«L’État tunisien a démontré sa capacité à gérer plusieurs dossiers complexes, en particulier celui de la migration irrégulière», a déclaré vendredi, le 22 mai, le porte-parole officiel de la Direction générale de la Garde nationale, Houssem Eddine Jebabli.
Dans une déclaration accordée aux médias en marge de l’organisation d’un vol de rapatriement de 243 migrants irréguliers de nationalité ivoirienne, au départ de l’aéroport Tunis-Carthage, Jebabli a indiqué que la majorité des migrants est entrée sur le territoire tunisien par les frontières terrestres, tandis que des réseaux de passeurs les ont acheminés, que ce soit à bord de voitures, de camions ou même à pied.
Il a précisé que les opérations de retour volontaire ont débuté au début du mois de juillet de l’année dernière, deux semaines après la mise en place d’un camp dans la délégation d’El Amra, gouvernorat de Sfax, à l’initiative du ministère de l’Intérieur.
Ce programme, a-t-il ajouté, s’inscrit dans une approche humanitaire en faveur des migrants irréguliers originaires d’Afrique subsaharienne, rappelant qu’il a permis le retour de plus de 4 000 d’entre eux vers leurs pays d’origine.

============================================================

Consigne 1:
Répondez aux questions suivantes d'après l'extrait :
(a) Combien de migrants irréguliers le vol de rapatriement au départ de l'aéroport Tunis-Carthage transportait-il ?
(b) Dans quelle délégation le camp a-t-il été mis en place ?
(c) Combien de migrants le programme a-t-il permis de renvoyer vers leurs pays d'origine ?
Consigne 2: Réécrivez le passage de l'extrait qui va de «Dans une déclaration» jusqu'à «ministère de l’Intérieur.», en remplaçant «camp» par «centre».
Consigne 3:
Indiquez si chacune des affirmations suivantes est conforme à l'extrait, en répondant par oui ou par non et en citant les mots décisifs :
(a) La majorité des migrants est entrée en Tunisie par les frontières terrestres.
(b) Les opérations de retour volontaire ont débuté à la fin de l'année dernière.
(c) Le camp a été mis en place à l'initiative du ministère des Affaires étrangères.

Données affichées:
============================================================

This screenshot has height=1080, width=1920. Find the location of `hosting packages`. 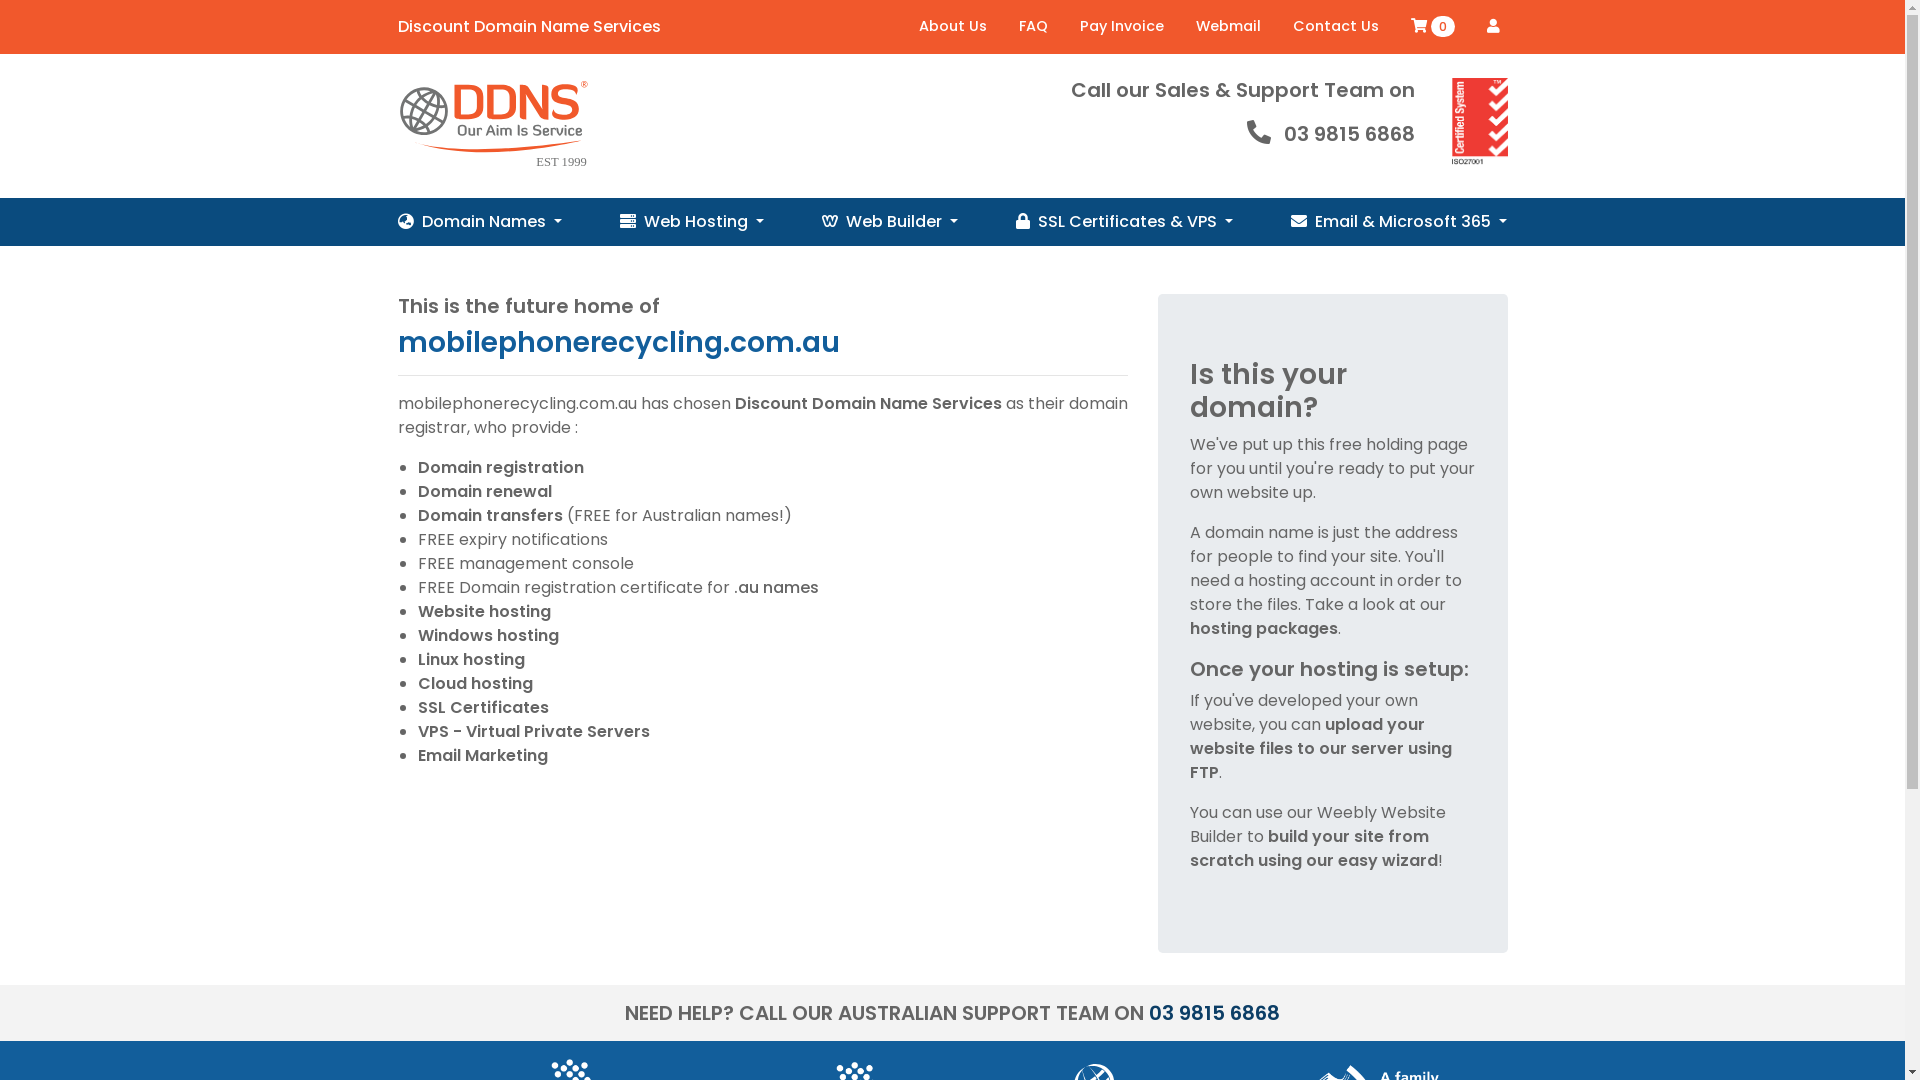

hosting packages is located at coordinates (1264, 628).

============================================================

Réponse 1:
(a) 243 migrants irréguliers de nationalité ivoirienne.
(b) Dans la délégation d'El Amra, gouvernorat de Sfax.
(c) Plus de 4 000.

Réponse 2:
Dans une déclaration accordée aux médias en marge de l’organisation d’un vol de rapatriement de 243 migrants irréguliers de nationalité ivoirienne, au départ de l’aéroport Tunis-Carthage, Jebabli a indiqué que la majorité des migrants est entrée sur le territoire tunisien par les frontières terrestres, tandis que des réseaux de passeurs les ont acheminés, que ce soit à bord de voitures, de camions ou même à pied.
Il a précisé que les opérations de retour volontaire ont débuté au début du mois de juillet de l’année dernière, deux semaines après la mise en place d’un centre dans la délégation d’El Amra, gouvernorat de Sfax, à l’initiative du ministère de l’Intérieur.

Réponse 3:
(a) Oui : « la majorité des migrants est entrée sur le territoire tunisien par les frontières terrestres ».
(b) Non : « les opérations de retour volontaire ont débuté au début du mois de juillet de l’année dernière ».
(c) Non : « à l’initiative du ministère de l’Intérieur ».